▶ _ТЕКСТ ДЛЯ ЧТЕНИЯ_
-=-=-=-=-
И еще одно. Всякая формула внутреннего опыта является выжимкой из большой массы недифференцированных и как будто бесцельных впечатлений. Иногда нужно загубить два месяца, прожить их в сумбуре обрывающихся ощущений, для того чтобы придумать одну фразу.
Я говорю о фразе, потому что для меня найденная формула — лучшая из наград. Все, не выраженное в слове (вслух или про себя), 'не имеет для меня реальности, вернее, я не имею для него органов восприятия. Выразить вещь в слове — не значит наименовать ее терминологически. Необходимо в каждом данном случае выдумать формулу, маленькую структуру, микрокосм сюжета, со своим собственным разрешением. Когда я вижу прекрасный пейзаж, не имея для него формулы, я испытываю ощущение ненужности происходящего, как если б я грызла семечки на лавочке в пыльном сквере. Все радости и горести жизни доходят какими-то словесными сгустками, как бы навязчивыми цитатами, надолго застывающими в сознании.
Т., человек со вкусом к литературе, и притом человек вольный, то есть не загруженный нашими кастовыми ассоциациями и ореолами, сказал о «Египетской марке» и «Шуме времени»: «Это все-таки, немножко похоже на Веру Инбер». Я возмутилась от неожиданности, а потом присмирела. Речь, разумеется, не о качественной сравнимости, но о методологической опасности сплошной метафоризации мира. (Вера Инбер, кстати, в стихах и в прозе талантлива. Она пишет ни под кого; ее можно узнать.) Литературный текст становится многопредметным, его отличает пестрота и раздробленность на маленькие миры и системы замкнутых на себя фраз-метафор. Каждая фраза веселит душу в отдельности. Сравниваемое оказывается случайным, процесс сравнения — занимательным, а то, с чем сравнивают, разбухает и самостоятельно хозяйничает в книге. Так образуются стилистические раритеты: я их не люблю, так же как и раритетные характеры в литературе, потому что их удобно придумывать, они не имеют силы сопротивления.
-=-=-=-=-
▶ _ЗАДАНИЯ_
#1 Ответьте по тексту о словесной формуле:
(а) Сколько времени иногда приходится загубить, чтобы придумать одну фразу?
(б) Что названо лучшей из наград?
(в) На кого, по словам Т., немножко похожи «Египетская марка» и «Шум времени»?
#2 Продолжите текст о словесной формуле и метафоре, начав сразу после его последней фразы.
Материал после текста отдельный и с ним никак не связан.

▶ _ДАННЫЕ_
-=-=-=-=-
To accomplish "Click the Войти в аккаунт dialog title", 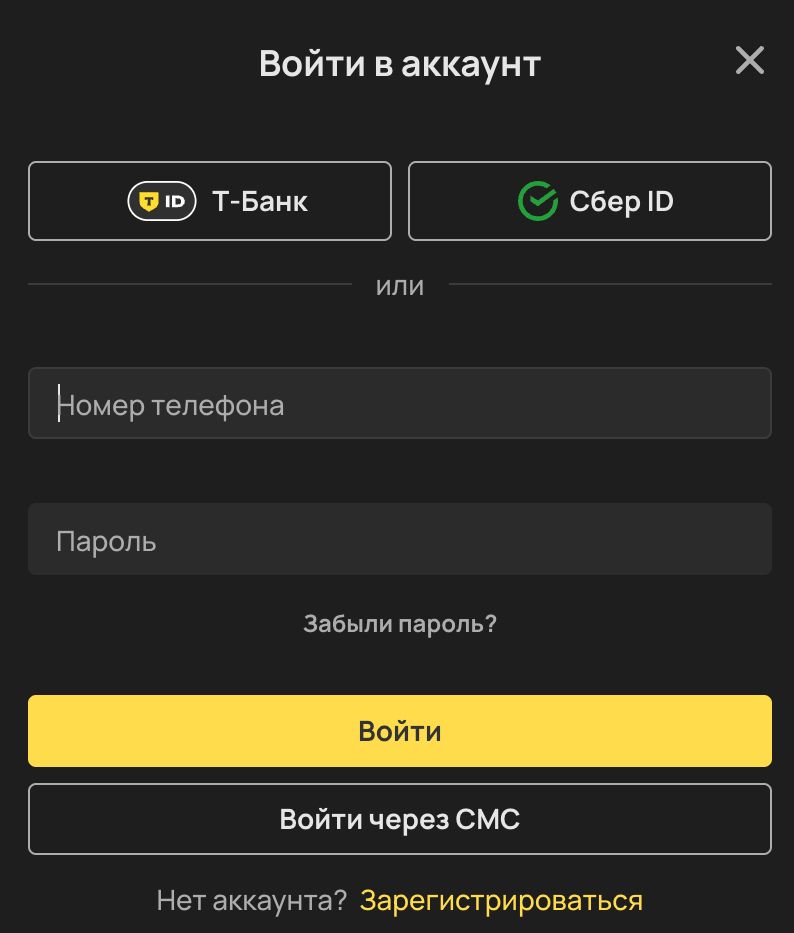I will [x=400, y=63].
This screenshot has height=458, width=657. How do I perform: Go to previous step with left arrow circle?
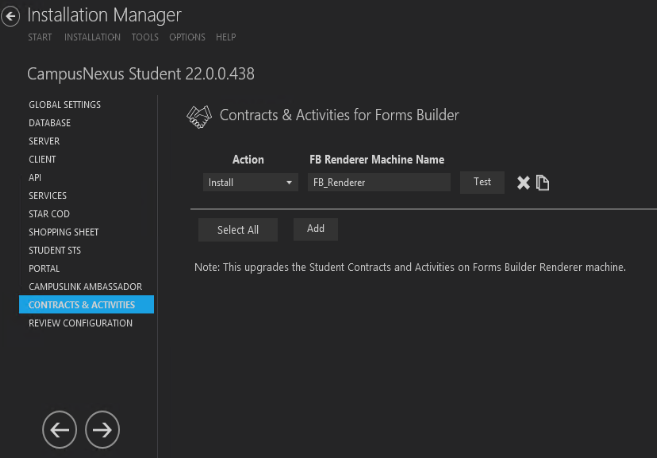(x=59, y=429)
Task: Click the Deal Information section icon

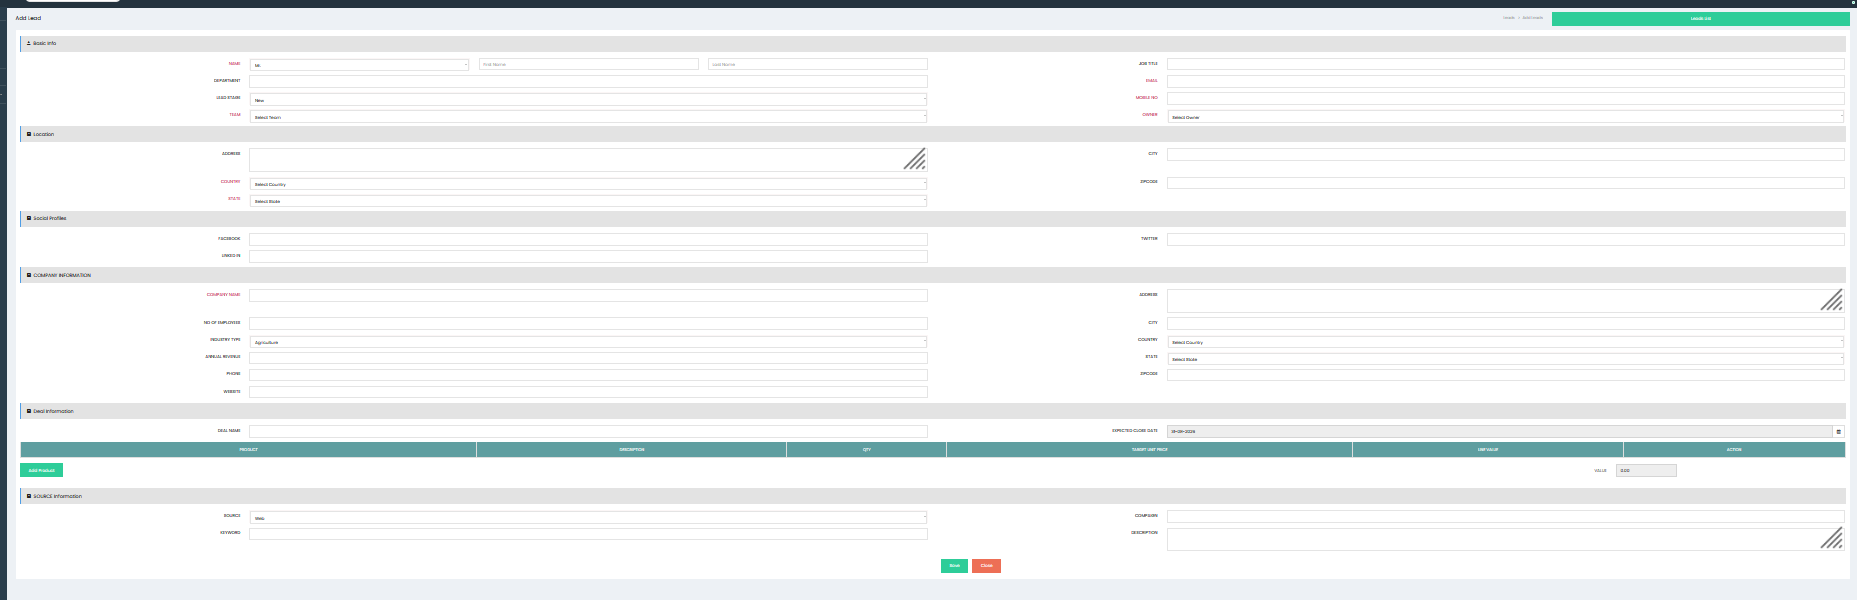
-=-=-=-=-
▶ _ОТВЕТЫ_
#1
(а) Два месяца.
(б) Найденная формула.
(в) На Веру Инбер.

#2
Метод этот противоположен символическому: там вещи возводились к идеям, здесь идеи приводятся к вещам. Вот почему для истинного символиста — не в смысле принадлежности к школе — Мандельштама этот метод (речь идет о прозе) не сущность, но только видимость и опасность. При большом количестве и пестроте этих вещей-метафор они неминуемо должны быть взяты в малых масштабах. Вещи в миниатюре — игрушки; отсюда игрушечный мир, отсюда подозрительное изящество: на место предметов, больших, корявых, неудобных и даже невыразимых, подставляются вполне портативные словесные модели вещей.
Я говорю сейчас не о произведениях, а об опасности, опасности для писателей, которые не умеют оставлять вещи в покое, которых вещь мучает до тех пор, пока они не загонят ее в метафору. Это — опасность безответственных сравнений, фальшивых масштабов, кунсткамерности и остроумия.
У меня есть запись о березовых дровах: «они лежали в своей светло-серой коре, как в хорошей фабричной упаковке». Быть может, это и неплохо как наблюдение, но это все то же. Здесь, в самом синтаксисе, есть наивное стилистическое самодовольство, и вещь самая путаная радостно замещается простой и хорошенькой. Очень трудно бороться со стилистическими соблазнами. Все же необходимо следить за тем, чтобы по нашим книгам не бегали беспризорные метафоры.
Литературного вкуса не может быть у молодых людей, не понимающих своей современности. Не понимать современности могут позволить себе старшие, люди другой культурной эпохи. Молодые в этом положении оказываются людьми вообще без эпохи, следовательно, и без вкуса, потому что вкус всецело историчен.
Анна Андреевна жаловалась Шкловскому, что сидит по целым дням одна: «Люди, которые меня не уважают, ко мне не ходят, потому что им неинтересно; а люди, которые меня уважают, не ходят из уважения, боятся обеспокоить».
Как-то с Гришей мы говорили о том, что большинство людей, с которыми мы были связаны в жизни, — странные люди, и мы пытались определить это качество. Гриша сказал: странные люди это те, которые доходят и живут в сознании своими дифференциальными признаками.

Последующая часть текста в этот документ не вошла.